Due to my sons’ recent interest in geese and other waterfowl in general, we’ve spent a lot of time observing flocks of waterfowl in the sky.
While ice fishing, not so patiently waiting for a bite, I spotted a flock of geese approaching the field by the pond. As they shortened the distance between us, I realized that they were not actually Canada geese. Instead, they were much larger and all white.
“Trumpeter swans,” my oldest son swiftly identified the honking travelers. I had only seen real swans swimming in a placid lake at a winery. Although beautiful, they hardly seemed wild and free like the ones flying near us while we were fishing.
The swans were massive in size; the males can weigh around 26 pounds. Their long, slender necks and nearly 8-foot wingspan added to their impressive appearance.
Looking at the trumpeter swans and thinking about their ability to fly was a little like viewing pictures of World War 2 bombers and wondering how they ever got in the air. Trumpeter swans are heavier than any other flying bird in North America.
Watching them take flight from water is like listening to an orchestra. All the different components synchronize at precisely the right time. Trumpeter swans use their wings to create lift and also their webbed feet create momentum in the water. It almost appears like they’re walking, or running, on water. The continuous and graceful flapping of their extended wings help them to defy gravity and take off into the air.
There’s a reason many couples choose to have an ice sculpture of swans at their wedding. Trumpeter swans mate for life making them a symbol of loyalty and trust. Male swans are called cobs and females are called pens.
From our vantage point, all the swans had similar appearances. It is difficult to tell the difference between cobs and pens from a distance. By observing their behavior, like a pen incubating eggs, a distinction can be determined.
Trumpeter swans frequently choose muskrat houses or beaver dens to use as the foundation of their nests. Three to eight baby swans, called cygnets, are usually born with soft gray feathers in June. The cygnets will stay close to their parents who help them find and reach food in marshy areas and wetlands. They master flying by their first spring and grow their signature white feathers by one year of age.
Once endangered, trumpeter swans are a successful survival story. They were almost extinct in the 1800s due to many reasons. Their plumage was desired by different groups of people. Native Americans used the feathers for ceremonial dress and sophisticated ladies used the feathers for high fashion. Quills were also made from the feathers of trumpeter swans.
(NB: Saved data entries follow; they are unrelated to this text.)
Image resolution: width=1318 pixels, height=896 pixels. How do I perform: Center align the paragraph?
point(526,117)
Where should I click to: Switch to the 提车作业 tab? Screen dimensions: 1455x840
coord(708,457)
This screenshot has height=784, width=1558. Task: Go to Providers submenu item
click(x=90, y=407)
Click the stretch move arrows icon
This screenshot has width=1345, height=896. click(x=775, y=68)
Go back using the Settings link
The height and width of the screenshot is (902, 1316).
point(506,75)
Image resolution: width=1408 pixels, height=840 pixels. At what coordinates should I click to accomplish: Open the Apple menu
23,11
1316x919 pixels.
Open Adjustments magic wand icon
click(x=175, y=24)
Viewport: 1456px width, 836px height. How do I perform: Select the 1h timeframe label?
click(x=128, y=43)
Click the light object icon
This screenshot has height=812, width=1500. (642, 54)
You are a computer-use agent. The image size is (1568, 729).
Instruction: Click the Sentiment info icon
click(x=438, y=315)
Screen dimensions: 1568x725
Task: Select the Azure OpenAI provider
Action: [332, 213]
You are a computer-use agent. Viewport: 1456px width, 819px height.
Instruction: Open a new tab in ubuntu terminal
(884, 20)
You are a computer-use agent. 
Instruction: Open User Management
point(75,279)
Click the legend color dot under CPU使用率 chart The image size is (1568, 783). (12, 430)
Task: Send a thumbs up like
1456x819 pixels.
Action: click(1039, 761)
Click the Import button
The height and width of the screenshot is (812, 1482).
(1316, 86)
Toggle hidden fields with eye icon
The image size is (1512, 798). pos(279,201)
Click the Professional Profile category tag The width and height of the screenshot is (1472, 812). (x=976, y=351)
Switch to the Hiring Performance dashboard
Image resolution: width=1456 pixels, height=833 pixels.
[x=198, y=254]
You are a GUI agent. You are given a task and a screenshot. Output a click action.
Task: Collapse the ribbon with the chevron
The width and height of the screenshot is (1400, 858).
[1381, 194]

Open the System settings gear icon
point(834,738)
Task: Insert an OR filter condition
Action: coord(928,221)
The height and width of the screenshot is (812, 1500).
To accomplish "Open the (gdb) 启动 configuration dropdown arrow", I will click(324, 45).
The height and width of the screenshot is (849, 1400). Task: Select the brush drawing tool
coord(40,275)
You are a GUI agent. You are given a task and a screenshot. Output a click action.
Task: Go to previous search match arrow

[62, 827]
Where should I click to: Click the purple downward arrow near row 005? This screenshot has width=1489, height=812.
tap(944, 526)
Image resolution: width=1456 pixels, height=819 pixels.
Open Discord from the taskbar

Ohio began the reintroduction of trumpeter swans in 1996 at Magee Marsh Wildlife Area. Trumpeter swans were transitioned from state endangered to state threatened in 2013. Since then, the number of mating pairs and cygnets has steadily increased.
When we spotted the trumpeter swans while ice fishing, it was the third time my oldest son had seen them this season. Of course, there’s a chance he may have misidentified some of the other flocks.
There are some other birds that have similar appearances. Mute swans are a non-native species that are a threat to the survival of trumpeter swans. They look similar but the mute swan has a bright orange bill while a trumpeter swan has an all-black bill.
Another type of waterfowl that looks similar is the tundra swan. Slightly smaller with a yellow spot near its eye, it can be misidentified as a trumpeter swan.
Snow geese are also white but have black on their wingtips. Size is also important to note; snow geese are smaller than Canada geese and quite smaller than trumpeter swans.
He sounded very sure of himself and was able to identify their distinct features. I prefer to believe that he’s right.
I love a good success story, especially with such a beautiful creature. Why limit swans to fairy tales, weddings, and wineries? They look right at home, majestically swooping in on the edge of Appalachia.